Aaron Burr and Alexander Hamilton
Their duel in July, 1804 is undoubtedly the most famous duel in American history. Hamilton was one of the Founding Fathers of the United States, chief of staff to General Washington, and then Secretary of the Treasury. Aaron Burr, having lost the presidential election to Thomas Jefferson, became his vice-president, as was the custom in those days. Hamilton and Burr disliked each other intensely, which led to the duel in which Hamilton was killed.
There are a number of ghost reports connected to these two gentlemen:
There are a number of ghost reports connected to these two gentlemen:
- The house in Greenwich Village, New York City, where Hamilton died, has been plagued by poltergeist activity.

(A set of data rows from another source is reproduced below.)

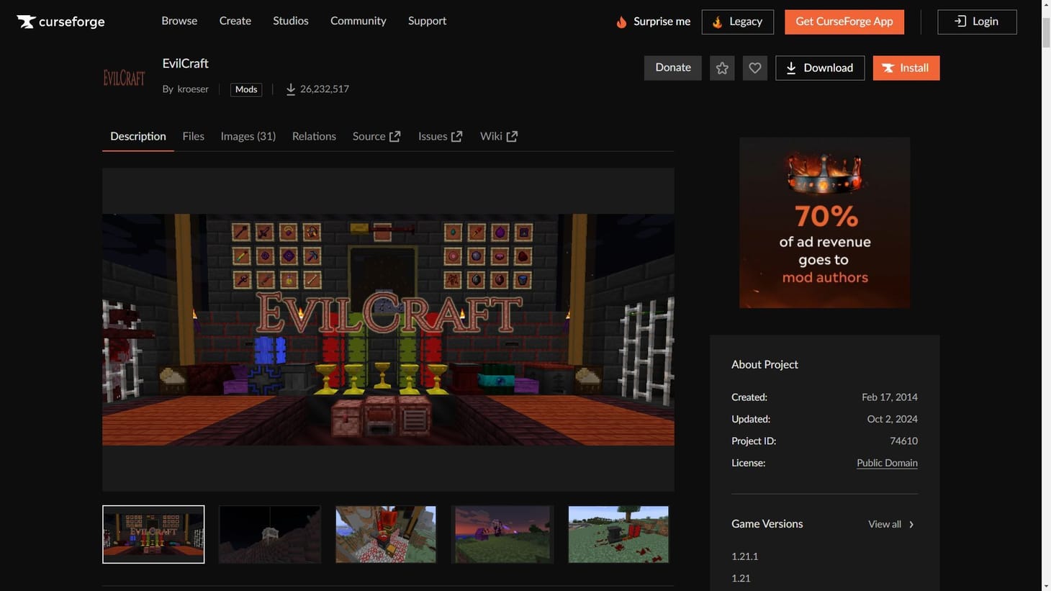Click the Surprise me flame icon
The image size is (1051, 591).
pyautogui.click(x=621, y=21)
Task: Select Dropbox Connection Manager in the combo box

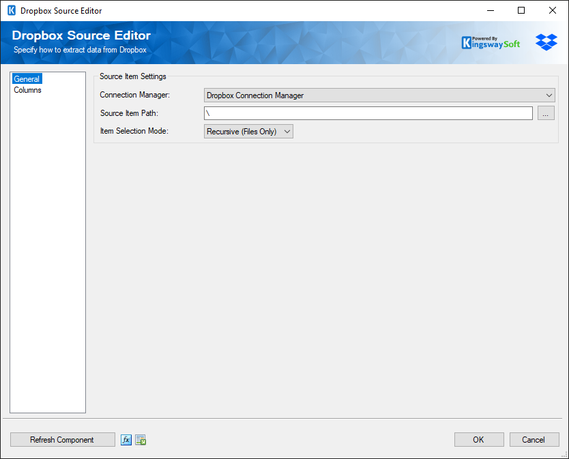Action: pyautogui.click(x=379, y=95)
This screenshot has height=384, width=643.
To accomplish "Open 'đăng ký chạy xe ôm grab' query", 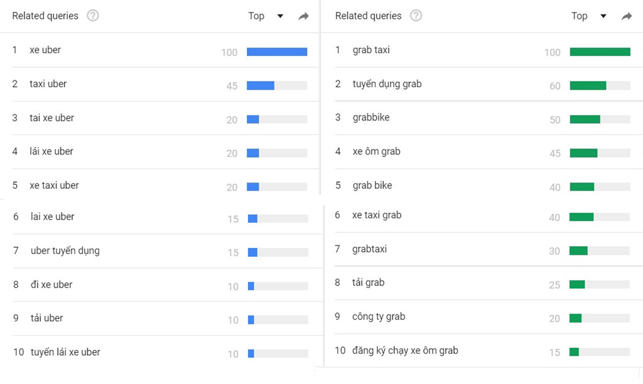I will click(405, 351).
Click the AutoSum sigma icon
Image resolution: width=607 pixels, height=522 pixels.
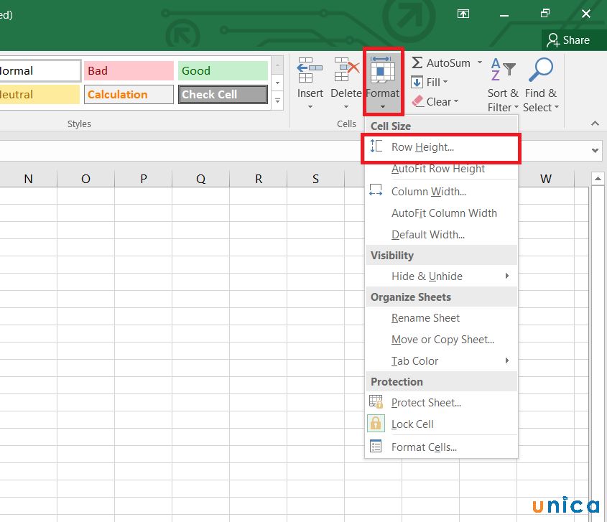click(x=419, y=62)

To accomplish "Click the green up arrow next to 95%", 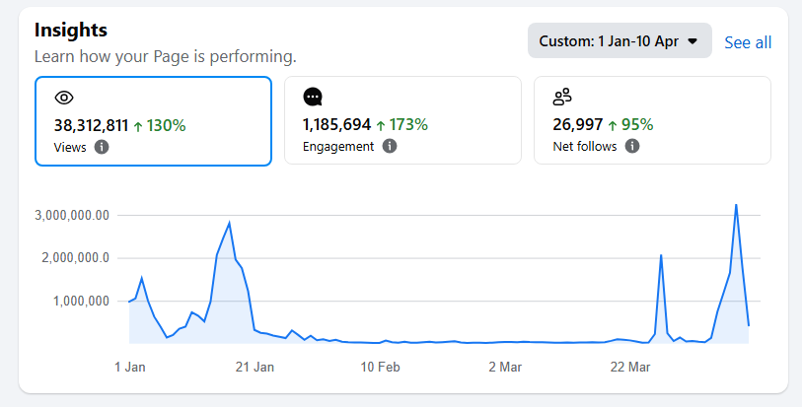I will click(613, 125).
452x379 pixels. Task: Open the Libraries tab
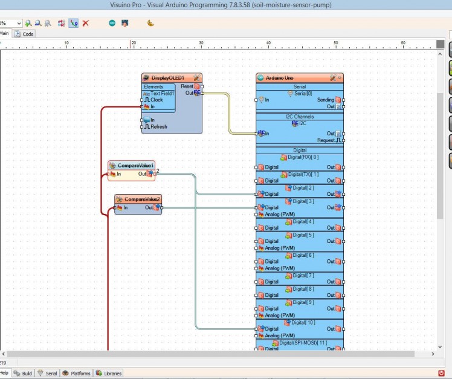109,374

- When Burr’s daughter boarded a ship to meet her returning exiled father, the ship sank in a storm off Cape Hatteras, North Carolina. Some have claimed to see her ghost wandering along the shoreline.
- When Burr resettled in New York at age 77, he married Eliza Jumel, a widow who, it was rumored, had murdered her previous husband, Stephen Jumel. It is said his ghost haunted the mansion where they lived.
- Eliza herself might be a ghost. She died in the Jumel mansion in New York City at the age of 93, and the ghost of an old woman has been reported on the balcony of the stately house.